A base de toda polêmica é um título de propriedade expedido pelo Incra em 22 de julho de 1980, assinado pelo presidente da entidade e o agricultor Manoel Alves da Silva, então presidente da cooperativa Tiriri. Com o ato oficial, o governo Federal repassava para os posseiros o título de propriedade em uma época que a pressão no campo era bastante elevada. O projeto era ajudado pela Sudene, que fez o levantamento da área e dos beneficiários. O documento do Incra previa que o domínio ou a posse dos imóveis seriam revertidos ao órgão, em caso de descumprimento do uso, previsto numa cláusula resolutiva. Em 24 de julho de 1980, curiosamente, já havia uma escritura pública assinada pela cooperativa Tiriri vendendo as terras dos agricultores para o porto de Suape, sem a interveniência do Incra. Na peça, o tabelionato do Cabo tem o cuidado de registrar que não foi apresentada certidões do Incra sobre a propriedade.
Pressão na OAB
Em novembro do ano passado, a OAB chegou a realizar uma audiência pública com os moradores das áreas de Suape, que foram justamente pedir apoio da OAB-PE para os casos de desapropriação suspeitos de irregularidade. No evento, um dos conselheiros da OAB, ; o presidente da Comissão de Direitos Humanos da Casa, João Olímpio Mendonça, chegou a afirmar publicamente que estaria ocorrendo violações dos direitos humanos. Veja aqui.

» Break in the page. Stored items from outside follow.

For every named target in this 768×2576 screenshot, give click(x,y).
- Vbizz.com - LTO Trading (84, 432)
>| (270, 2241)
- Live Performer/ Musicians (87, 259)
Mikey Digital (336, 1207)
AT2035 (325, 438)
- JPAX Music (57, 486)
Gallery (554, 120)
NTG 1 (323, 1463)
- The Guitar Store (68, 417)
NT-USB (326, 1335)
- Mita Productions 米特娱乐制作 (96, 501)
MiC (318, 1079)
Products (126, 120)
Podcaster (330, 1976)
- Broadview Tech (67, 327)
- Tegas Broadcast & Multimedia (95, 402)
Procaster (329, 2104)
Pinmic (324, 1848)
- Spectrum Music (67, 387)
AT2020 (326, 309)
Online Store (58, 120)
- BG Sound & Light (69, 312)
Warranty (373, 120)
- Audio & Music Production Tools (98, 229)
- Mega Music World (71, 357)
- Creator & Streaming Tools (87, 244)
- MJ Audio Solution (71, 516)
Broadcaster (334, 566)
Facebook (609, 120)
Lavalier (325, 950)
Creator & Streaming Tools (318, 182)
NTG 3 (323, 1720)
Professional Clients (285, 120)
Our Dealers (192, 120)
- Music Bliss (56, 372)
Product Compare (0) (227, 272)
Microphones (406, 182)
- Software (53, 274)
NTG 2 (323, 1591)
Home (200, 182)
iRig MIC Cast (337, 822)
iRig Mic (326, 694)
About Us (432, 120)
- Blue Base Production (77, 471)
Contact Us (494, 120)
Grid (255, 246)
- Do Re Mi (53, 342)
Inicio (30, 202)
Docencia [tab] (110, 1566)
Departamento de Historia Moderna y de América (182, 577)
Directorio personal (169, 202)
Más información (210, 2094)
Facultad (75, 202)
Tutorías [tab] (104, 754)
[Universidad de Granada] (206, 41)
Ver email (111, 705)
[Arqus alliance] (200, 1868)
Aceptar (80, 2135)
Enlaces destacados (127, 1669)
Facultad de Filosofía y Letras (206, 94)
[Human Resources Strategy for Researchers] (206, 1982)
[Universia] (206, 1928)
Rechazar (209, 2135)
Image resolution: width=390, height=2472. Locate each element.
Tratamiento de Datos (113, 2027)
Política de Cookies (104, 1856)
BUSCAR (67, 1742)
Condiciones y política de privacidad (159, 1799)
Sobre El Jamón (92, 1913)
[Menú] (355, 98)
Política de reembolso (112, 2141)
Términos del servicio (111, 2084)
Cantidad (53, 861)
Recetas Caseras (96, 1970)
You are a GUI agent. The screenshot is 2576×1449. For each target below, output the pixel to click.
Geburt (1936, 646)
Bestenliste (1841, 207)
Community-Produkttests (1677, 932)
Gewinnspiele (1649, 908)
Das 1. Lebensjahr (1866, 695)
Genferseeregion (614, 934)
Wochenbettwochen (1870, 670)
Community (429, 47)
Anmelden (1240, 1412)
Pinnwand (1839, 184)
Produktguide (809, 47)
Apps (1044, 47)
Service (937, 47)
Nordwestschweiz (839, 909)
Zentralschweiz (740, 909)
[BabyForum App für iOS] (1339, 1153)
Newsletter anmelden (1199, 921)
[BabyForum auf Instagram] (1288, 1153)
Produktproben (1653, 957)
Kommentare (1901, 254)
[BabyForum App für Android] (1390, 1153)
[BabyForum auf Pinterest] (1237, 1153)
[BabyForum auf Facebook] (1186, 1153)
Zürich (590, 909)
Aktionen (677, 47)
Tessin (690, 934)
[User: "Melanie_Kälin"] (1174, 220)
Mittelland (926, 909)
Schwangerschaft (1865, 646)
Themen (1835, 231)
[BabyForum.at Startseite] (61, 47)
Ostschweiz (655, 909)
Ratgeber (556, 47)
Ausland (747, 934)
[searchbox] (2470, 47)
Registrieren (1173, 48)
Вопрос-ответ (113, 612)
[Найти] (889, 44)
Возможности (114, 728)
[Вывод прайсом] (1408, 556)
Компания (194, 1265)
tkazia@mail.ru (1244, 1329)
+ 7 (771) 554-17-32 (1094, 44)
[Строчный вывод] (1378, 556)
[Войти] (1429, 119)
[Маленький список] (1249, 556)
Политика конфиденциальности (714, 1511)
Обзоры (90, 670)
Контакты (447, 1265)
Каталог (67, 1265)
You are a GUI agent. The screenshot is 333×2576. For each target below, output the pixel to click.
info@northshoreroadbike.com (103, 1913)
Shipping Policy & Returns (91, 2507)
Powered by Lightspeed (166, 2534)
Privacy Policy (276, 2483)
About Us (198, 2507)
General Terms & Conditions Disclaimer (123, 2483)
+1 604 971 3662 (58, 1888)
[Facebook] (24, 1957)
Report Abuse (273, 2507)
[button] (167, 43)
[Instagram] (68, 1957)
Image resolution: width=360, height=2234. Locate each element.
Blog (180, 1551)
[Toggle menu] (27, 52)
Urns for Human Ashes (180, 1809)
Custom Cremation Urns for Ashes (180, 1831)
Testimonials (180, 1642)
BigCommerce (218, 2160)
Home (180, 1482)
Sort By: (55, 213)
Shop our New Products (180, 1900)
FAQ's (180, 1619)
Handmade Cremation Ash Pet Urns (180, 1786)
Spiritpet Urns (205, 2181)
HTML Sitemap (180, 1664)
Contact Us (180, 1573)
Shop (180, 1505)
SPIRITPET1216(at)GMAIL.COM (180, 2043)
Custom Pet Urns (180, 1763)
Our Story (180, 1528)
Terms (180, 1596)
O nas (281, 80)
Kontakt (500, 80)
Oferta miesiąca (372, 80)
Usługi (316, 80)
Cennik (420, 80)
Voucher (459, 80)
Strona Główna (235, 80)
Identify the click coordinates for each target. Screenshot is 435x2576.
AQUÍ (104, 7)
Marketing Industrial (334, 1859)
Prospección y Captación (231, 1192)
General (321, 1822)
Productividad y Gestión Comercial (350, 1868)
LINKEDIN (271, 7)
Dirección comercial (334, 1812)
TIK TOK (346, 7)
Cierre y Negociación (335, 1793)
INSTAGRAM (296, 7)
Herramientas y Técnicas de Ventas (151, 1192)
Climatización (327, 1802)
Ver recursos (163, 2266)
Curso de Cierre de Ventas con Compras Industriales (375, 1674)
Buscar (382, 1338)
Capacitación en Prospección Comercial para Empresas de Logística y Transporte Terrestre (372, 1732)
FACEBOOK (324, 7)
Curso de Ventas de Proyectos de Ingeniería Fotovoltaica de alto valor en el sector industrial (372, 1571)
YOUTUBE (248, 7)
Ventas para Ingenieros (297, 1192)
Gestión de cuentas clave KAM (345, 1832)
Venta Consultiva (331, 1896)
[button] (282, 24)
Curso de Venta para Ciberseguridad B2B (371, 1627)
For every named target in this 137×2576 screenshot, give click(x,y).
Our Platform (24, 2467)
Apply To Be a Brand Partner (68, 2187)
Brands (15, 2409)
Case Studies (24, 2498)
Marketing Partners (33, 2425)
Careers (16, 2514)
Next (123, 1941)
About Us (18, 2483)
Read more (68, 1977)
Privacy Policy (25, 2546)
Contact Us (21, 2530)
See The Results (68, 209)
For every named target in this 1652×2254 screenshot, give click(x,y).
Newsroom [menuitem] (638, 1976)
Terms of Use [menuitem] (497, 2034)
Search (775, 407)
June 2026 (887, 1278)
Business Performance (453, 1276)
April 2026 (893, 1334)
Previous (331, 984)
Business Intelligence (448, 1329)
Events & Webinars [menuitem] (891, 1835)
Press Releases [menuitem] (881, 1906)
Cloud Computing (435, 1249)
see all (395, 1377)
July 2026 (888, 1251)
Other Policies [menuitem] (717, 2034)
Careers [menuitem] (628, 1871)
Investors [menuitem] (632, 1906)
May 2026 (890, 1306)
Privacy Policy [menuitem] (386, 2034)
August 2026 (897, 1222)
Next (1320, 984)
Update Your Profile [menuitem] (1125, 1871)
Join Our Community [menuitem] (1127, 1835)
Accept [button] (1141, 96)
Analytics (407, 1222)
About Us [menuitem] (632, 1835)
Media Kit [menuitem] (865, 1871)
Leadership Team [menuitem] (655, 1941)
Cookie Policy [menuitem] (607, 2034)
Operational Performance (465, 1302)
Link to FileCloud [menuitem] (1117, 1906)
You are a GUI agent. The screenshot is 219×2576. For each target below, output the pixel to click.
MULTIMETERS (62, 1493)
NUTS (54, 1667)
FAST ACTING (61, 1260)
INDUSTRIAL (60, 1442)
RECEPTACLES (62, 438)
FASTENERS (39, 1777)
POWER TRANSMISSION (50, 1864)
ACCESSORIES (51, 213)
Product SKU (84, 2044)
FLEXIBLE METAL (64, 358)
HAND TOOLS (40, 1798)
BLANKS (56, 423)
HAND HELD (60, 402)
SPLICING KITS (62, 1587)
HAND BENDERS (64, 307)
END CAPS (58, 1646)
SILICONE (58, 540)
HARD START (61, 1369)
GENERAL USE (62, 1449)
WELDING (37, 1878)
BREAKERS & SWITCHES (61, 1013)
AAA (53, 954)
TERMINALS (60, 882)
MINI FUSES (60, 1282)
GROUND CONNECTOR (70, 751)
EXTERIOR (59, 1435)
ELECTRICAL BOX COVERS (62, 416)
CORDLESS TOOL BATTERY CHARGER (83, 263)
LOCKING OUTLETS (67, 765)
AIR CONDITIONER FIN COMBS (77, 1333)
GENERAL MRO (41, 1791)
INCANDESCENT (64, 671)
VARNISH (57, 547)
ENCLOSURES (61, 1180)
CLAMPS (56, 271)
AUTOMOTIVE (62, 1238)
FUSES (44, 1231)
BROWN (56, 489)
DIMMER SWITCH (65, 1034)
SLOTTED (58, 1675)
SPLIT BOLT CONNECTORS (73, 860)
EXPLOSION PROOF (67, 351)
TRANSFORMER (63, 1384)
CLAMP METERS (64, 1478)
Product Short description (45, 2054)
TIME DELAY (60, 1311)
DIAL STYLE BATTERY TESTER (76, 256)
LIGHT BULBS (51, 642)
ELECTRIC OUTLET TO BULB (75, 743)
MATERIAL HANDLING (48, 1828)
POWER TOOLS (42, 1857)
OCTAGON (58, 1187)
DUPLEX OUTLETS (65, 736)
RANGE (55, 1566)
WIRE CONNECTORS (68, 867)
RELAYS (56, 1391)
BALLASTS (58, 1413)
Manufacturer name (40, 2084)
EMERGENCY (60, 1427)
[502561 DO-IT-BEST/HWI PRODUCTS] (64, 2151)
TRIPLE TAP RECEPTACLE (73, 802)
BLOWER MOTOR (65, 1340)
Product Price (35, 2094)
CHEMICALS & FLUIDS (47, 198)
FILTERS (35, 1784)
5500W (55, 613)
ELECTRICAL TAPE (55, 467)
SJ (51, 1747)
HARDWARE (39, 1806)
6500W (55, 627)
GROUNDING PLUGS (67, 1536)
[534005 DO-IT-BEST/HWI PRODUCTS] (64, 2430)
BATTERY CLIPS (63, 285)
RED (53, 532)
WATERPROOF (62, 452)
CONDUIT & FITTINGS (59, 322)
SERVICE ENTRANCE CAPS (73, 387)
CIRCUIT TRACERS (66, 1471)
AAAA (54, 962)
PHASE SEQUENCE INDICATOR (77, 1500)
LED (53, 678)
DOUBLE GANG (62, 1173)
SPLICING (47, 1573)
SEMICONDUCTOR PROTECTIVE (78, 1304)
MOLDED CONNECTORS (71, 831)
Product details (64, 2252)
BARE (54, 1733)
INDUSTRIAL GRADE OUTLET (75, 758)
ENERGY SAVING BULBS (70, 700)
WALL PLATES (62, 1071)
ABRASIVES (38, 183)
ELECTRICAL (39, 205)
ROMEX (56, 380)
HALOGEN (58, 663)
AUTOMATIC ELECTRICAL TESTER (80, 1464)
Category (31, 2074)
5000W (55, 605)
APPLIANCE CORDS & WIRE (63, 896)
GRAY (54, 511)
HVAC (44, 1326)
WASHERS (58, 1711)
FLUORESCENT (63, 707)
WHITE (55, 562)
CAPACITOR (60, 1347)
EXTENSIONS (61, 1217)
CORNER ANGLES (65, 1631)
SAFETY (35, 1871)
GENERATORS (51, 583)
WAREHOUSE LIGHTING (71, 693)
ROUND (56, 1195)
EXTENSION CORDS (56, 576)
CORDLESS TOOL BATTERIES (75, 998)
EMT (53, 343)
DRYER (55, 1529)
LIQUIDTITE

Em 26 de fevereiro deste ano, quatro entidades, capitaneadas pelo Fórum Suape Sócio-Ambiental, Comissão Pastoral da Terra e MST, divulgaram uma carta aberta cobrando uma posição oficial do presidente da Ordem, Pedro Henrique Reynaldo Alves, depois da audiência pública.
“No caso da OAB, o problema de Pedro Henrique é que ele está agindo mais como procurador do Estado e menos como presidente da entidade, que tem como uma de suas missões defender os interesses difusos, defender o interesse público”, acredita.
O principal pleito do grupo de militantes é pedir que a OAB entre, em Brasília, com uma ação declaratória de nulidade, considerando que, apesar de passado tanto tempo desde os primeiros atos de desapropriação, o caso não prescreve.